Swiss professor of geology

Élie Gagnebin (4 February 1891 – 16 July 1949) was a Swiss professor of geology at the University of Lausanne. He worked on the geology of the prealps. He also contributed greatly by writing popular treatises on the geology of the region and of the earth in general. Trained in the arts, he also wrote poetry and on philosophical matters.

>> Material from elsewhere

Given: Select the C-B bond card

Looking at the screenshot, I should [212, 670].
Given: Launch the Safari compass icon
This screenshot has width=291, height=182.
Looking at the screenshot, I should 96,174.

Gagnebin was born in Liege to Protestant pastor Henri-Auguste and his wife Adolphine née Heshuysen of Dutch ancestry. The family moved to Switzerland in 1892 and Gagnebin grew up in Lausanne where he received a bachelor's degree in literature (1909) followed by a degree in science (1912). He then interned in Paris and Grenoble and joined as an assistant lecturer at the University of Lausanne in 1912 becoming a professor in 1933. His work was on the geology of the Romand and Chablais prealps and the Lake Geneva Quaternary. He also popularized the work of Alfred Wegener in France in 1922. A student of Maurice Lugeon, he replaced his position in 1940.

In addition to his work on geology, Élie Gagnebin also left literary and philosophical studies published in the Revue des Belles-Lettres, Dialectica, etc. Linked in particular to Raymond Radiguet and Jean Cocteau, he was at the forefront of the cultural milieu in French-speaking Switzerland, where he was very active and generous. He was a friend of René Auberjonois, Charles-Albert Cingria, Pierre-Louis Matthey, Gustave Roud, C. F. Ramuz, Jean Villard (known as Gilles) and Ernest Ansermet. Passionate about theatre and music, in 1918 he took part in the role of the Reader in the creation of Histoire du soldat (music by Igor Stravinsky and text by C. F. Ramuz).